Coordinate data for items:
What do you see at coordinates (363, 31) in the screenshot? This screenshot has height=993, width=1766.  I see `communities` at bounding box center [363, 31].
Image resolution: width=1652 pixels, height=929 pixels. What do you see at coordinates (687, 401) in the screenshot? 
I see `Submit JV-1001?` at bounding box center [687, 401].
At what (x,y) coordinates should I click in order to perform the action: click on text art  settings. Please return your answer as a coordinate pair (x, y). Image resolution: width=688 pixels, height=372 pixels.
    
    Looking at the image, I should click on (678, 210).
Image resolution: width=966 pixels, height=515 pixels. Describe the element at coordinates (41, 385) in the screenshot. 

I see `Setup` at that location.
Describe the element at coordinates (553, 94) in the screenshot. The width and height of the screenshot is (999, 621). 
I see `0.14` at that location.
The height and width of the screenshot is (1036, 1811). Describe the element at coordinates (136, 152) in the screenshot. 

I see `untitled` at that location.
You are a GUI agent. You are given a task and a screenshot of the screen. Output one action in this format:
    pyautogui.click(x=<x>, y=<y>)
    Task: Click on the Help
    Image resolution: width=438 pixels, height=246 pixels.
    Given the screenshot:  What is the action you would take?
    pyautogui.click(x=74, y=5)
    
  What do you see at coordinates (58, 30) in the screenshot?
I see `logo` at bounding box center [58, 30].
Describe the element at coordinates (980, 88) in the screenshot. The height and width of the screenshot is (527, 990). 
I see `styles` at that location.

**BRIEF:** Please copy all of the material above word for word.

**ANSWER BELOW:**
What do you see at coordinates (363, 31) in the screenshot? This screenshot has height=993, width=1766.  I see `communities` at bounding box center [363, 31].
Image resolution: width=1652 pixels, height=929 pixels. What do you see at coordinates (687, 401) in the screenshot? 
I see `Submit JV-1001?` at bounding box center [687, 401].
At what (x,y) coordinates should I click in order to perform the action: click on text art  settings. Please return your answer as a coordinate pair (x, y). Image resolution: width=688 pixels, height=372 pixels.
    
    Looking at the image, I should click on (678, 210).
Image resolution: width=966 pixels, height=515 pixels. Describe the element at coordinates (41, 385) in the screenshot. 

I see `Setup` at that location.
Describe the element at coordinates (553, 94) in the screenshot. The width and height of the screenshot is (999, 621). 
I see `0.14` at that location.
The height and width of the screenshot is (1036, 1811). Describe the element at coordinates (136, 152) in the screenshot. 

I see `untitled` at that location.
You are a GUI agent. You are given a task and a screenshot of the screen. Output one action in this format:
    pyautogui.click(x=<x>, y=<y>)
    Task: Click on the Help
    Image resolution: width=438 pixels, height=246 pixels.
    Given the screenshot:  What is the action you would take?
    pyautogui.click(x=74, y=5)
    
  What do you see at coordinates (58, 30) in the screenshot?
I see `logo` at bounding box center [58, 30].
Describe the element at coordinates (980, 88) in the screenshot. The height and width of the screenshot is (527, 990). 
I see `styles` at that location.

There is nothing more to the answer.